The Center for Cardiac Surgery and Cardiology provides assistance to patients with valvular pathology of varying complexity, including one-, two- and three-valve replacement with biological and mechanical prostheses of Russian and foreign production, elimination of valvular insufficiency using a variety of plastics (plasty on a support ring, tri- and quadriangular resection leaflets with annuloplasty according to De Vega, Batista) of the valve apparatus, restoration of the chordal apparatus by prosthetics of the mitral valve chords, etc. The main direction in surgery of valve pathology is aimed at increasing the number of reconstructive operations on the valve apparatus and reducing valve replacement.

The Clinic offers surgical treatment of heart valves in combination with other diseases, such as coronary heart disease, atrial fibrillation (atrial fibrillation).

Functions of the mitral snort

This leaflet heart valve is located in the left chamber between the ventricle and atrium. When open, it performs the function of being the entrance for blood flow into the ventricle. When the heart muscle is in the systolic phase, the valve blocks the backflow of blood.

The medical history of the field of cardiology indicates that due to its structure, the mitral snort (bivalve) is the first to be recognized on ultrasound. Due to its anatomy, it reflects the ultrasound signal well. Due to the fact that the anterior valve of the snort has good plasticity and mobility, medical specialists can examine in detail the structure of the valve apparatus.

National Society for the Study of Atherosclerosis

In order to talk about diseases of the cardiovascular system, it is necessary to understand its structure. The circulatory system is divided into arterial and venous. Through the arterial system, blood flows from the heart, through the venous system it flows to the heart. There are large and small circles of blood circulation. The great circle includes the aorta (ascending and descending, aortic arch, thoracic and abdominal sections), through which blood flows from the left side of the heart. From the aorta, blood enters the carotid arteries that supply blood to the brain, subclavian arteries, blood supply to the arms, renal arteries, arteries of the stomach, intestines, liver, spleen, pancreas, pelvic organs, iliac and femoral arteries, and blood supply to the legs. Blood flows from the internal organs through veins that drain into the superior vena cava (collects blood from the upper half of the body) and the inferior vena cava (collects blood from the lower half of the body). The vena cava drains into the right heart. The pulmonary circulation includes the pulmonary artery (through which, however, venous blood flows). Through the pulmonary artery, blood enters the lungs, where it is enriched with oxygen and becomes arterial. Through the pulmonary veins (four), arterial blood enters the left heart.

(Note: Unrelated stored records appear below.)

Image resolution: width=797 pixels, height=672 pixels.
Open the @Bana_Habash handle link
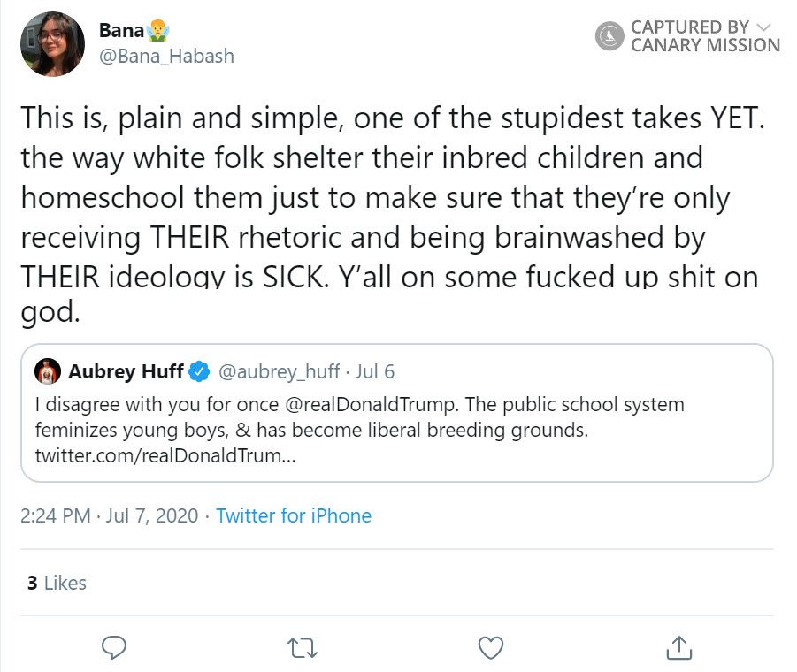(172, 56)
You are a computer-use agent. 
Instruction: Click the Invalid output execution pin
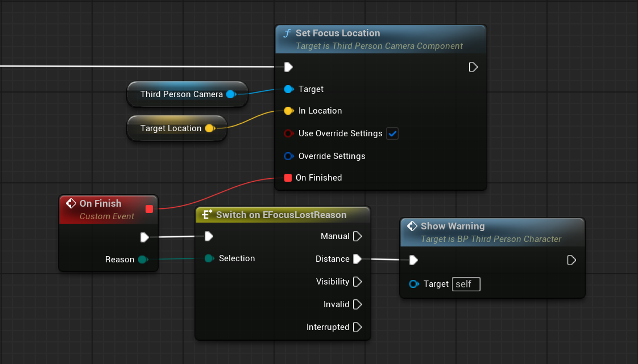click(357, 304)
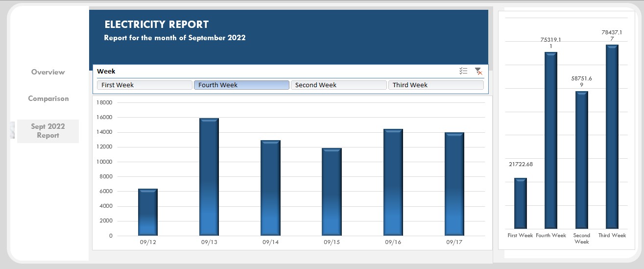Click the 09/17 bar
Image resolution: width=644 pixels, height=269 pixels.
pyautogui.click(x=454, y=184)
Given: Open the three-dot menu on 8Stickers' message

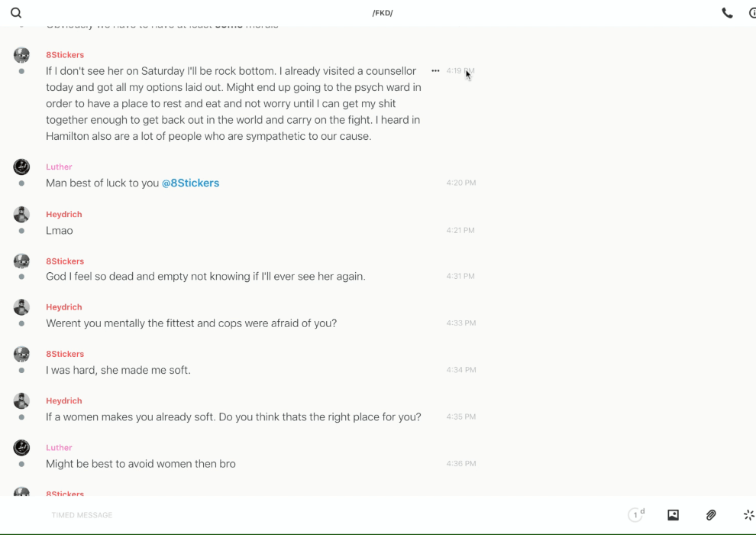Looking at the screenshot, I should [435, 71].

The heart pumps blood - a hollow muscular organ consisting of four sections. These are the right atrium and right ventricle, which make up the right heart, and the left atrium and left ventricle, which make up the left heart. Oxygen-rich blood coming from the lungs through the pulmonary veins enters the left atrium, from there into the left ventricle and then into the aorta. Venous blood enters the right atrium through the superior and inferior vena cava, from there into the right ventricle and further through the pulmonary artery into the lungs, where it is enriched with oxygen and again enters the left atrium.

There are pericardium, myocardium and endocardium. The heart is located in the cardiac sac - the pericardium. Cardiac muscle - the myocardium consists of several layers of muscle fibers; there are more of them in the ventricles than in the atria. These fibers, contracting, push blood from the atria into the ventricles and from the ventricles into the vessels. The internal cavities of the heart and valves are lined by the endocardium.

  1. Right coronary artery
  2. Anterior descending artery
  3. Ear
  4. Superior vena cava
  5. Inferior vena cava
  6. Aorta
  7. Pulmonary artery
  8. Branches of the aorta
  9. Right atrium
  10. Right ventricle
  11. Left atrium
  12. Left ventricle
  13. Trabeculae
  14. Chords
  15. Tricuspid valve
  16. Mitral valve
  17. Pulmonary valve

Valve apparatus of the heart

Between the left atrium and the left ventricle there is a mitral (bicuspid) valve, and between the right atrium and the right ventricle there is a tricuspid (three-leaf) valve. The aortic valve is located between the left ventricle and the aorta, the pulmonary valve is between the pulmonary artery and the right ventricle.

Work of the heart

From the left and right atria, blood flows into the left and right ventricles, while the mitral and tricuspid valves are open, the aortic and pulmonary valves are closed. This phase in the work of the heart is called diastole. Then the mitral and tricuspid valves close, the ventricles contract and through the opened aortic and pulmonary valves, blood rushes into the aorta and pulmonary artery, respectively. This phase is called systole, systole is shorter than diastole.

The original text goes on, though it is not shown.